--- Begin Source text ---

Monday, August 24, 2015
Those who can, think. Those who can't , think
I used to insist that poems that didn't
have "dirt under the fingernails" were without value, insisting that
live as it's lived by working men and women in America were more
interesting , more complex and more important than the dense, academic
poems one was made to read in contemporary poetry anthologies. In full
disclosure, I was an undergraduate at the time, in the mid to late
seventies, an earnest poet trying to be relevant who, incidentally, was
having problems in literature courses requiring same said anthologies.
There might have been a worthwhile insight somewhere in my whining for a
polemic I could write if I cared to take the time, but it suffices to
say that I was lazy, too lazy to read the poems, too stoned to go to
class, far, far too stoned to read the secondary sources to be prepared
for class discussions or for the papers I had to write. I did what
anyone genuine undergraduate poet/radical/alkie would do; I blamed the
system. So there.
It
took a bit of doing--sobering up, bad grades, failed relationships--for
me to get wise(r) and actually read the work I thought unworthy, and
the remarks of critics who've done their own work considering the
aesthetics at length, and I've since backed away from trying to shoe
horn all poetry into a tight fitting tuxedo. What was learned was
relatively small, a revelation for the truly dense; poetry works in many
ways, and the task of the critical reader cannot be merely to attack
and opine but to make an effort to weigh a poem's elements on their own
merits , studying how effects are accomplished, and then, finally,
lastly, to offer a judgement whether the poem works . Not that I adhere
to this prolix method--I shoot from the hip and often miss the whole
darn target--but I try. Now the issue is whether a poem can work if it
lacks the glorious thing called "heart".

--- End Source text ---

### Written instruction A
Copy the poetry essay word for word, everything from "There might have" down to "system. So there.".

--- Begin Records for the task ---

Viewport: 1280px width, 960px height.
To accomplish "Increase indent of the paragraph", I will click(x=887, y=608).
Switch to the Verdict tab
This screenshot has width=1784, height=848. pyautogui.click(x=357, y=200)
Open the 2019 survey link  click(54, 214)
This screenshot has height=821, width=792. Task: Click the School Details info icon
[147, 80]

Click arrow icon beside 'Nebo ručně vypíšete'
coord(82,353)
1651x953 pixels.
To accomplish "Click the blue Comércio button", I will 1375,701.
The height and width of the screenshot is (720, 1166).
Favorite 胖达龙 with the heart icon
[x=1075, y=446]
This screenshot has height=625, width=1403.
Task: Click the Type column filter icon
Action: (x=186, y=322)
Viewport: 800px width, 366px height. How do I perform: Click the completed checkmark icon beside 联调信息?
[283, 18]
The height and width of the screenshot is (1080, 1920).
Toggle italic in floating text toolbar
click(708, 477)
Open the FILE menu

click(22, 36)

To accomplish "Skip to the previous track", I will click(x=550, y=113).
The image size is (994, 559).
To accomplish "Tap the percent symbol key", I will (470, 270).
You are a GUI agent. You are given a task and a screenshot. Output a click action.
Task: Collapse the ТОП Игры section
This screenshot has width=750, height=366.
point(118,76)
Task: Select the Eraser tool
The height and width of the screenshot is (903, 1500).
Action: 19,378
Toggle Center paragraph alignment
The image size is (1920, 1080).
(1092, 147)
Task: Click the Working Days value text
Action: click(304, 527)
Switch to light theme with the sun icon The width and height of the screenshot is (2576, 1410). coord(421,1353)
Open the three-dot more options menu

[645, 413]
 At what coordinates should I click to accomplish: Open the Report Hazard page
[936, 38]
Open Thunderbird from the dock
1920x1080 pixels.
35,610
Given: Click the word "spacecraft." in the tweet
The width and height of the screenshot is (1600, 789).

--- End Records for the task ---

### Written instruction B
Please edit the listing from its first line down to the line containing "I will 1375,701.", replacing "Verdict" with "Summary" and leaving everything else unchanged. Return only those lines.

### Expected answer A
There might have been a worthwhile insight somewhere in my whining for a
polemic I could write if I cared to take the time, but it suffices to
say that I was lazy, too lazy to read the poems, too stoned to go to
class, far, far too stoned to read the secondary sources to be prepared
for class discussions or for the papers I had to write. I did what
anyone genuine undergraduate poet/radical/alkie would do; I blamed the
system. So there.

### Expected answer B
Viewport: 1280px width, 960px height.
To accomplish "Increase indent of the paragraph", I will click(x=887, y=608).
Switch to the Summary tab
This screenshot has width=1784, height=848. pyautogui.click(x=357, y=200)
Open the 2019 survey link  click(54, 214)
This screenshot has height=821, width=792. Task: Click the School Details info icon
[147, 80]

Click arrow icon beside 'Nebo ručně vypíšete'
coord(82,353)
1651x953 pixels.
To accomplish "Click the blue Comércio button", I will 1375,701.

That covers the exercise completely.